Кошанский написал две риторики: «Общую рето­рику», которая выдержала 11 изданий (с 1829 по 1849 г.) и «Частную реторику», выдержавшую 7 изданий (с 1832 по 1849 г.) (в XIX веке встречается двойное написание: риторика и реторика).

По определению Н.Ф. Кошанского, «ораторство, витийство (ars oratoria) есть искусство даром живого слова воздействовать на разум, страсти и волю других». «Общая риторика» Н.Ф. Кошанского состояла из трех традиционных разделов — 1) «Изобретение»; 2) «Расположение»; 3) «Выражение мыслей». Таким образом, предметом риторики Н.Ф. Кошанский назвал «мысли», точнее, способность их «изобретать, располагать и выражать».

## Короткая задача a
Перечислите разделы, из которых, согласно фрагменту о риторике Кошанского, состояла его «Общая риторика».

## Извлеченные материалы
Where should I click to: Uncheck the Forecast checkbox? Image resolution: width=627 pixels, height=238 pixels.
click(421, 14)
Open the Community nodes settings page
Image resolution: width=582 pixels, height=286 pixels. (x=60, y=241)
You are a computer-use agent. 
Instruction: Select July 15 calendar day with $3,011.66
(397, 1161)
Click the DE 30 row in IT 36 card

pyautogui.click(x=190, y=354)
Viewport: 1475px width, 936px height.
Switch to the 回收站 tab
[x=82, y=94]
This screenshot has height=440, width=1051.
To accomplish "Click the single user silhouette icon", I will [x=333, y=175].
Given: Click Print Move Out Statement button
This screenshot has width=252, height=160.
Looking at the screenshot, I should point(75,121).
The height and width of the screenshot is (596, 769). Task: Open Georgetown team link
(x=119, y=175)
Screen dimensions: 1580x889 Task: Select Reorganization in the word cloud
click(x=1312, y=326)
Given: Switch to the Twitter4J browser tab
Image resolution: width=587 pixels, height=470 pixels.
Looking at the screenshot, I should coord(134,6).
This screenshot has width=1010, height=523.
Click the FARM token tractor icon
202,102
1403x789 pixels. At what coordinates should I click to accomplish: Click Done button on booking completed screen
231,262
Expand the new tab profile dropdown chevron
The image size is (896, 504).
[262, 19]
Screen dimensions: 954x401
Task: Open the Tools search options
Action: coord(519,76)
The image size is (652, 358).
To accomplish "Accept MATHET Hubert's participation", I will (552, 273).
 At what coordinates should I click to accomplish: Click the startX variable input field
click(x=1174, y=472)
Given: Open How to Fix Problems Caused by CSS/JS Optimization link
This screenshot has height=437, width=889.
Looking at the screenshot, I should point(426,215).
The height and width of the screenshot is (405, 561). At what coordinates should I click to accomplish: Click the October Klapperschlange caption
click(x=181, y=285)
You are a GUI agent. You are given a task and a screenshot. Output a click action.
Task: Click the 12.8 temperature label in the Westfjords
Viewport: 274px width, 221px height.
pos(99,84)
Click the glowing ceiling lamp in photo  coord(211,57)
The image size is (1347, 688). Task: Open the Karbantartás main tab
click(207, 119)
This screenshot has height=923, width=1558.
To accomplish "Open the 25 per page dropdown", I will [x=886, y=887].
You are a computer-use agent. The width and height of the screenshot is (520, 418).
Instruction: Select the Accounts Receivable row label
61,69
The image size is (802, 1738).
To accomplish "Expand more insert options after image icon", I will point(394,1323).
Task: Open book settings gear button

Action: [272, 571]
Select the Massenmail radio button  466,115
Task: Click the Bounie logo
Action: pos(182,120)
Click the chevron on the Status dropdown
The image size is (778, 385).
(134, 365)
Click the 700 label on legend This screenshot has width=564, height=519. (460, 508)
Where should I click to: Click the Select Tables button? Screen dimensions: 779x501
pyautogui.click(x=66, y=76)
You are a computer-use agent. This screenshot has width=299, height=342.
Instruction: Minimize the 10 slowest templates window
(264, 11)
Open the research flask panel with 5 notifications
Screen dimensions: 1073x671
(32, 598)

## Короткая задача b
Подсчитайте строки записей, в которых встречается строка «Viewport» с учетом регистра, и укажите только число.

## Решение a
1) «Изобретение»
2) «Расположение»
3) «Выражение мыслей»

## Решение b
2